Dismayed by Blunkett's decision, card enthusiasts have claimed that improved technology is the answer. Current proposals include a "smart card", with retina scans and automatic fingerprint recognition. But anyone capable of faking a passport or a credit card could easily handle such a system. In fact, the lower-tech the better. One strength of the British ID card of the Second World War was the paucity of information stored on it. When confronted by a policeman, a deserter with a forged or stolen card would have to guess a date of birth, which could then be cross-checked.

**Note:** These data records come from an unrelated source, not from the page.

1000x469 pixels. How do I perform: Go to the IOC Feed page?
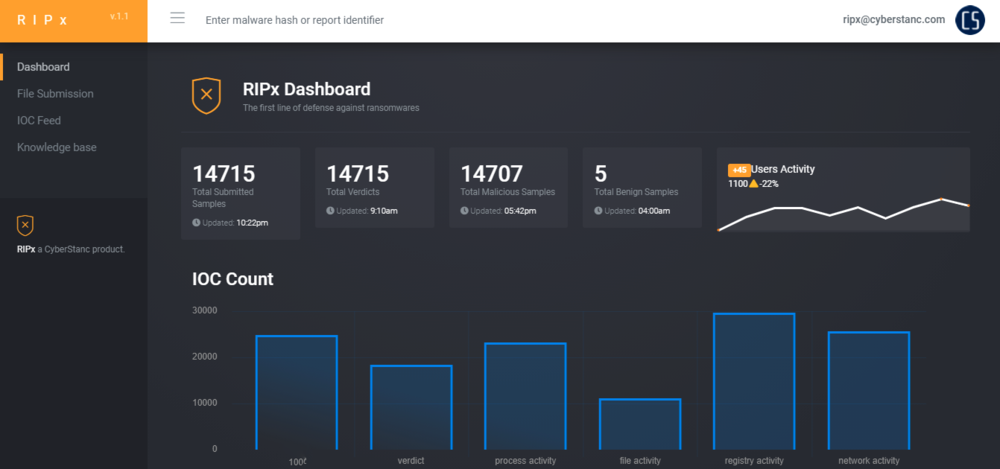point(39,121)
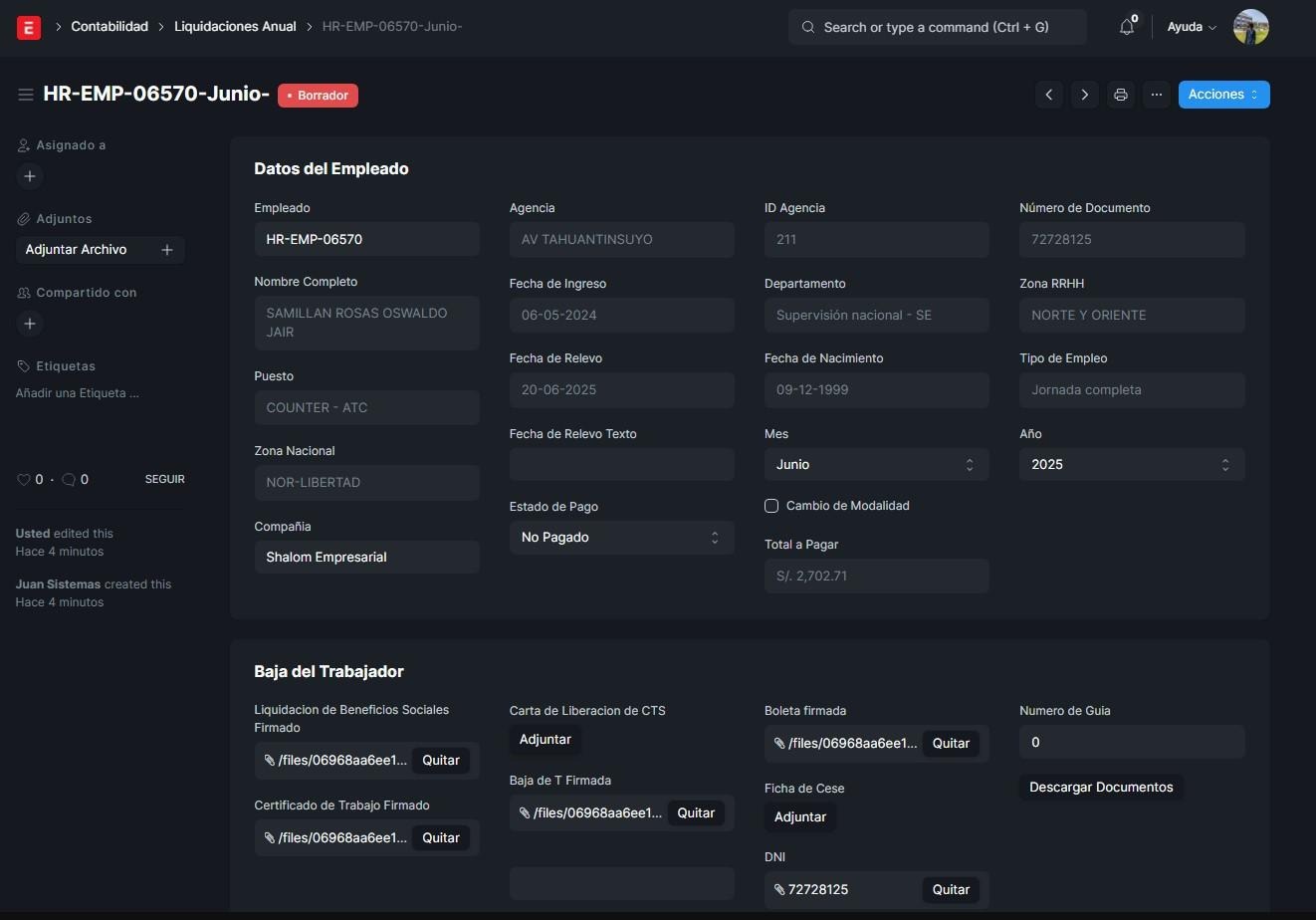Viewport: 1316px width, 920px height.
Task: Open the notifications bell
Action: pos(1126,27)
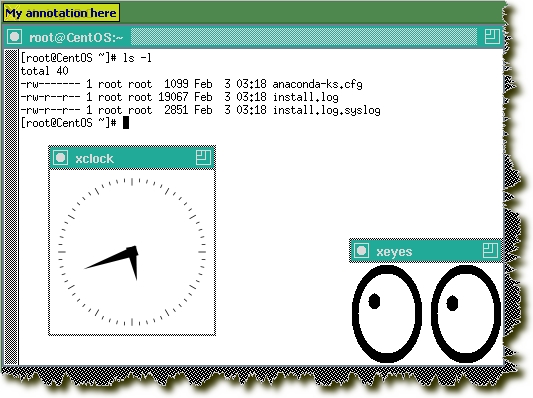
Task: Click the install.log filename line
Action: [179, 97]
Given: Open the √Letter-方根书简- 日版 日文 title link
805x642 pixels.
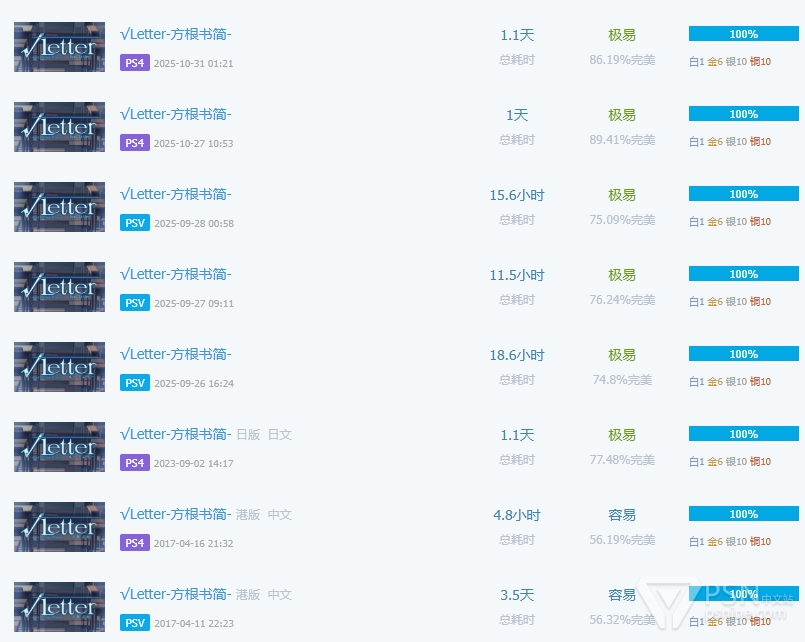Looking at the screenshot, I should 175,434.
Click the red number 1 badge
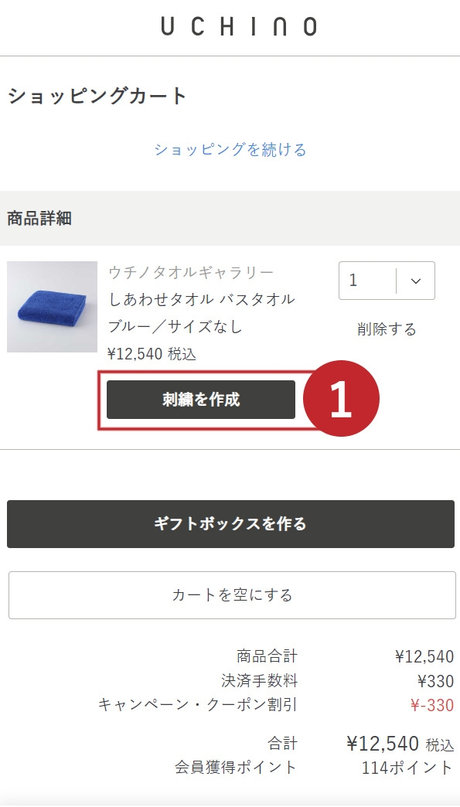 click(x=341, y=398)
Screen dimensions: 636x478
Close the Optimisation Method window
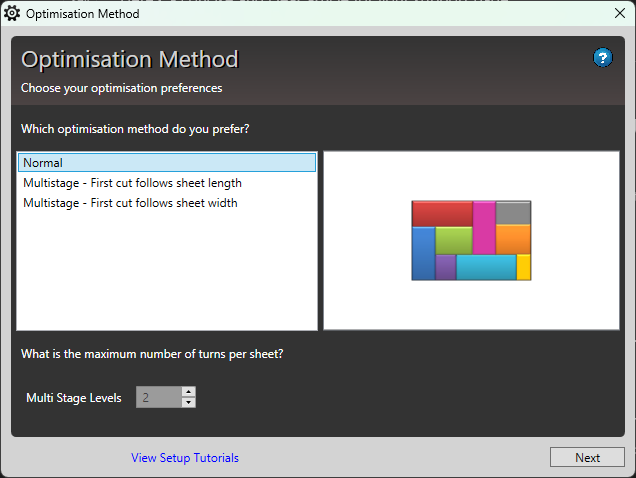coord(619,14)
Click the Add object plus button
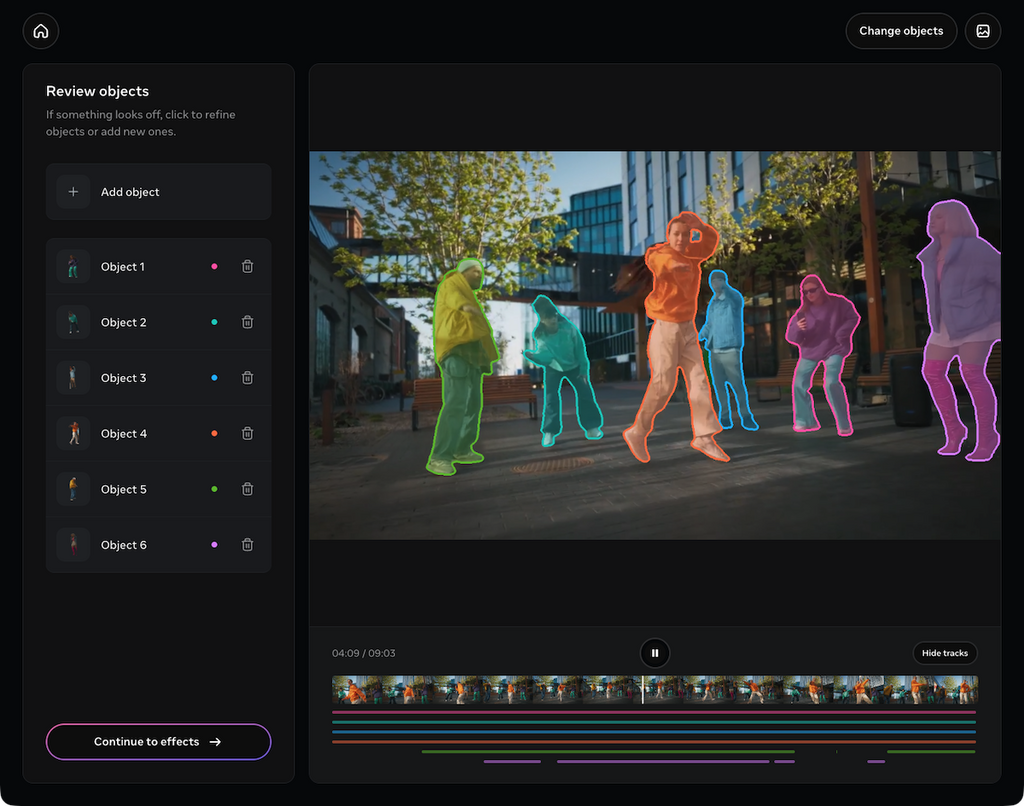This screenshot has height=806, width=1024. coord(73,192)
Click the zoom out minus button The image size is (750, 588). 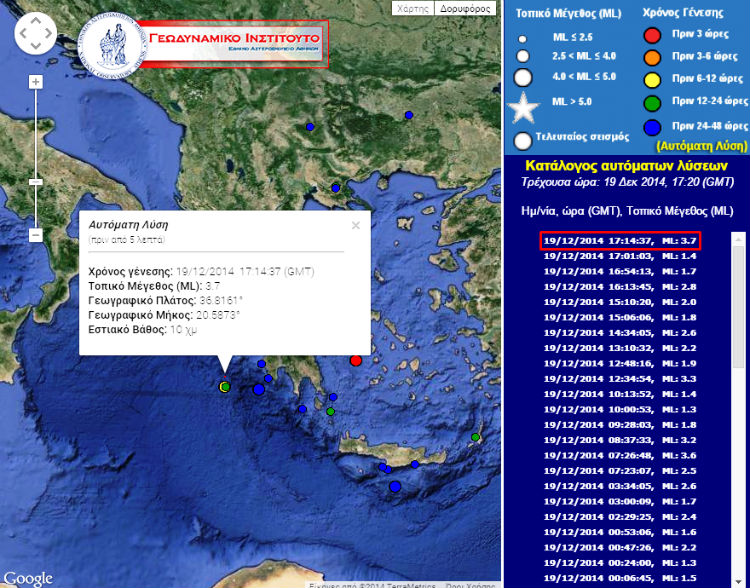[x=36, y=235]
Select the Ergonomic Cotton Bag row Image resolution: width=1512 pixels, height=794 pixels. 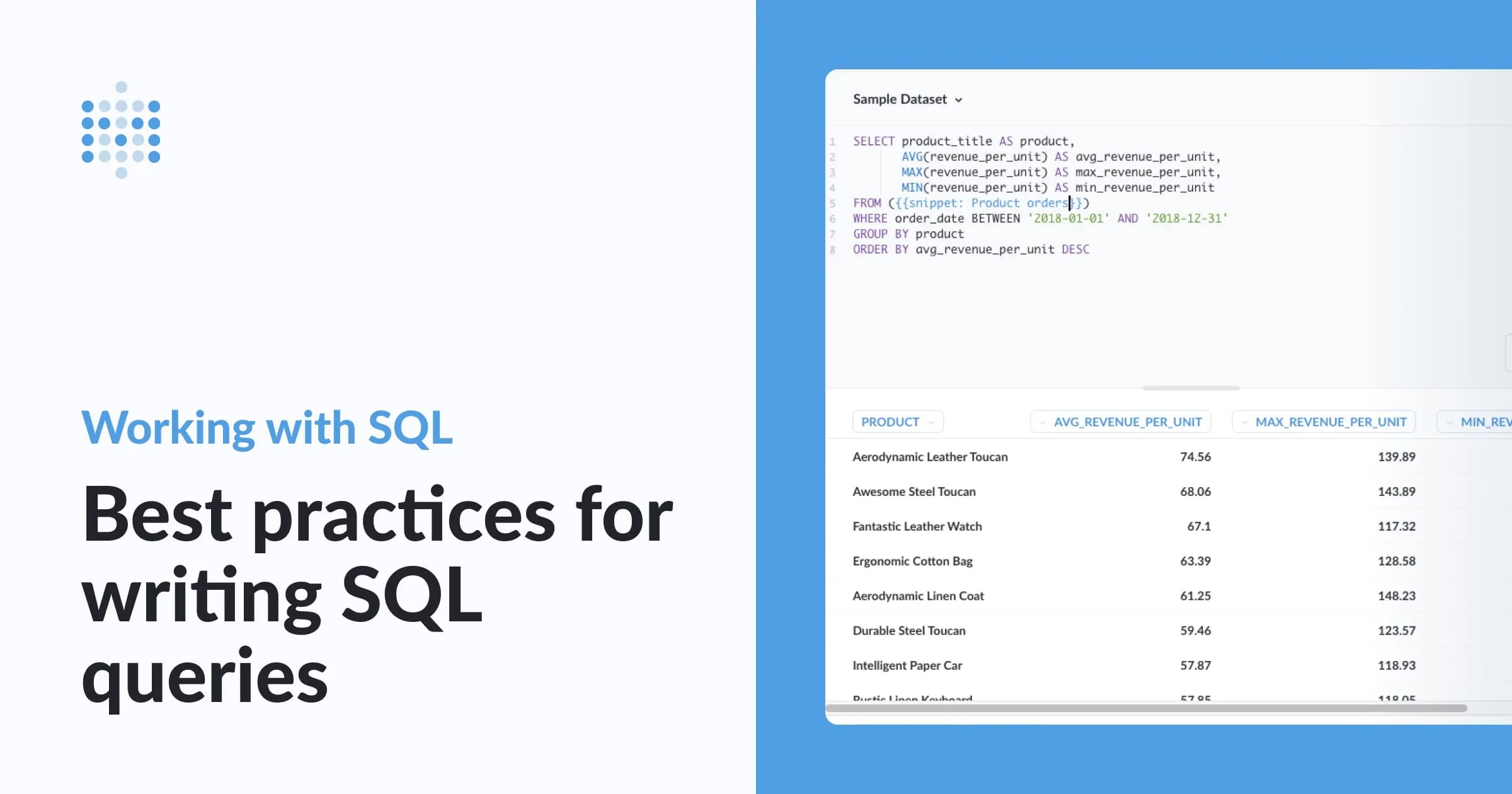coord(912,561)
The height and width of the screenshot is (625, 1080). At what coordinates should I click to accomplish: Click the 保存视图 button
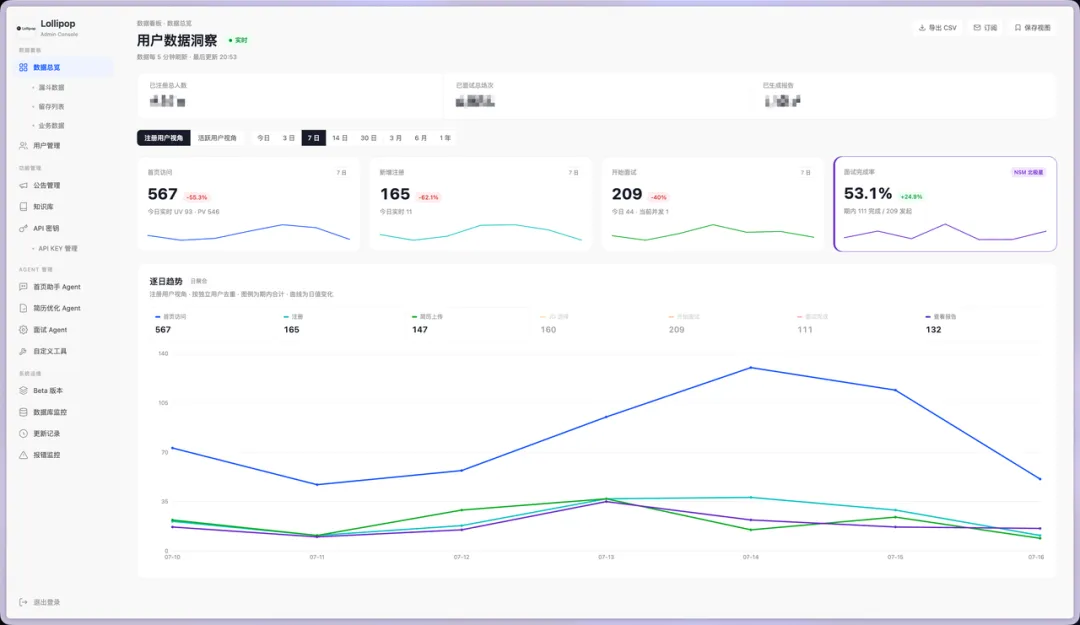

While Whitehall wanted the card merely to assist conscription, planning and rationing, commentators saw many other possible applications. No longer would a gentleman have to wait to claim a suitcase, the bigamist escape detection, or the subversive "alien" remain in the country. But as the past shows, cards could be easily forged, and a national register was a ludicrously expensive way to tackle the couple of hundred cases of bigamy each year. The available evidence also shows that the security services made little use of national register data, regarding their own smaller registers as more effective.
When the young Liberal Clarence Willcock refused to present his ID card to a policeman in 1951, the Lord Chief Justice found in favour of the government. But his ruling was couched in terms that made clear his opposition to that wartime hangover, the ID card. While Whitehall did press to keep the national register going, it was not a big issue. This was because, at least since 1918, the consensus had been that the surveillance advantages of a national register could be achieved through a bureaucratic amalgam of uncontentious partial registers. It was hoped that, by this compromise, surveillance of the population could be achieved without those symbols of the oppressive state, a national register and universal ID cards.testking 640-863
Neither atheism nor religion necessarily equips one with the capacity to tap exhilaration from the beauty that is possible to nature and to human artefacts. And neither of them is based on a moral or social philosophy. There are as many of such philosophies and aesthetic tendencies as there as atheists and religionists. The pratfalls in the piece by Mr Wilson are very obvious. I suggest he visit my country Nigeria where religion is among the worst capitalistic industries the world has ever seen. Religious leaders here achieve their success by a combination of materialistic and intangible agencies: magic, rhetorical acumen and outright lies, glitz, stirring music, bribes, and even raw coercion. Thank you.